We DO sort out the delicate articles by putting them all, regardless of color, into a plastic tub that sits on the shelf above the dryer. I will split these up into lights and darks as I wash them. (And since the only people who own delicates are me and my older girls, it is not difficult for us to reach the bin on the shelf.)
Fold clothing as it comes out of the dryer – This is probably the thing that makes the biggest difference for me. Clean laundry does not get shoved into a basket and taken out to the living room or any other room, left there to become wrinkled and make the house look messy. Instead, I stand at the dryer and take the clothing out one piece at a time, folding each one as I go. Then the folded item is put onto its owner's clean laundry pile, which is a designated spot on a shelf in the laundry room. Every child knows to regularly get his clean laundry and put it away in his room.
Folding the laundry as it comes out of the dryer eliminates piles of clean laundry laying around the house. It also eliminates a LOT of footsteps — mom's footsteps, anyway. :-) And I actually enjoy the quiet time alone in the laundry room while I am folding; it is a chance to breathe slow and relish a momentary break from the usual frenzy…
When I didn't have a laundry room, I kept a bookshelf near the washer and dryer. The bookshelf had bins on it, one for each person in the family; and it was into these bins that their clean clothes went. For those whose laundry facilities are in a closet in the hallway, maybe some kind of rolling cart would work – bring the cart over to fold a load of clothes, then roll the cart to each room to put them away… then store the cart in a closet somewhere when it's not in use.
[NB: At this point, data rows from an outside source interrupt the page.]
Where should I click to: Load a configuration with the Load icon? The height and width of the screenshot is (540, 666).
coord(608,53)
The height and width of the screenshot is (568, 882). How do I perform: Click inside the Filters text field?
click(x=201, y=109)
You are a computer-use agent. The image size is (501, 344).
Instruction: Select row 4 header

Put the dryer on a pedestal – This makes a surprisingly huge impact, y'all, on the ease of doing laundry. My husband made a platform to put our dryer on, so that the whole thing is raised up off the floor about 8 inches. This means I do not have to bend way over to get the laundry out of it; and if I want to, I can use the open door (the kind that hinges on the bottom) as a shelf for folding. It's easy to hammer some chunks of wood together to make a pedestal, but you can also purchase one here or here or here.
Do a few loads of laundry every day – It is easier to keep on top of a task if it is part of your routine, and it seems less overwhelming when it's done a little at a time. Switching laundry is a five-minute job. I try to get two loads done and folded every day. This is enough, now, to keep everyone in clean clothes and the dirty pile from getting too high. When all of the kids were still home, I had to do three.
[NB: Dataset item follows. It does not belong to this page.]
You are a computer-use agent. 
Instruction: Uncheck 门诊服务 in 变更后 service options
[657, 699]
Another advantage of doing loads regularly is that you don't have to own as many clothes, especially for the kids. You don't need to buy three pairs of jeans to last Johnny a full week when you are doing a load of darks every other day or so; one or two pairs will do. This is a way to save significant money, because the kids are growing and need replacements so often as it is.
Don't wash bath towels after every shower – My mother-in-law insisted that it was necessary to wash your bath towel EVERY day. That makes for a lot of laundry, y'all – and it also meant she thought I was a poor housekeeper… sigh. But if we are drying off bodies that are CLEAN, then why do we need to wash the towels so often? Let's not live by some impractical standard of what a good homemaker is supposed to do. Hang hooks or towel rods in the bathroom with everyone having a designated spot for his/her towel. After use the towel gets hung to dry and used again the next time. Once a week or so they can all be gathered up and taken to the laundry room.
Make the laundry room cheerful – Mine is a bright cornflower blue (although it's showing up more gray in the pictures). I can't tell you what a difference that makes when I have to go in there and work. It cheers me up and makes the repetitive work more bearable.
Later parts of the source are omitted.